# I think I'm turning Casein, I think I'm turning Casein, I really think so



## Geophyrd (Nov 19, 2010)

Hi all,

Managed to get ahold of two very lovely blanks of casein this week. What I'm wondering is whether to use CA as a sealer once I'm done cutting and polishing them. I've heard Casein can pickup finger marks as permanent stains. But whenever I have used CA with acrylic it always looks less than satisfactory...

So anyone with experience, please let me know. Should I use CA to seal the material, something else or leave it alone once cut and polished?


----------



## PaulDoug (Nov 19, 2010)

There was a discussion on this some time ago and most thought it was unnecessary  to put CA on it.  I did not on the one pen I made out of it.


----------



## bobjackson (Nov 19, 2010)

I just sanded thru 12000 and polished.

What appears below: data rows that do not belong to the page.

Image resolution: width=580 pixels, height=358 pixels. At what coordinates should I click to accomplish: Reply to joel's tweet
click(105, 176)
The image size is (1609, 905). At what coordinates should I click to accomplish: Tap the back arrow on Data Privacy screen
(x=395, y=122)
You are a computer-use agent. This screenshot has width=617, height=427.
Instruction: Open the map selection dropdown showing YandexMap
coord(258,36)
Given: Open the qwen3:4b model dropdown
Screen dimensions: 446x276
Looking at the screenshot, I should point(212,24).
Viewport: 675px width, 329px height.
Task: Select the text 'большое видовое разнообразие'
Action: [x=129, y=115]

Looks good and no fingerprints. I didn't hold it after eating wings though.


----------



## PenMan1 (Nov 19, 2010)

I make quite a few casein pens and I never put a finish over the product. I have never had staining or fingerprint issues and IMHO, ANY finish over this beautiful and historically relevant product would simply dimish it's natural beauty.

Respectfully submitted.


----------



## OKLAHOMAN (Nov 19, 2010)

I totally agree with Andy, No finish is needed, I even tried to die it and it wouldn't take.


----------



## PenMan1 (Nov 19, 2010)

bobjackson said:


> I just sanded thru 12000 and polished. Looks good and no fingerprints. I didn't hold it after eating wings though.



LOL!  I'm working on
Photographing a casein pen and a faux casein side by side, so that the IAP can guess which is which.

If you will donate, say 50 hot wings to the cause, I'll gladly conduct the testing


----------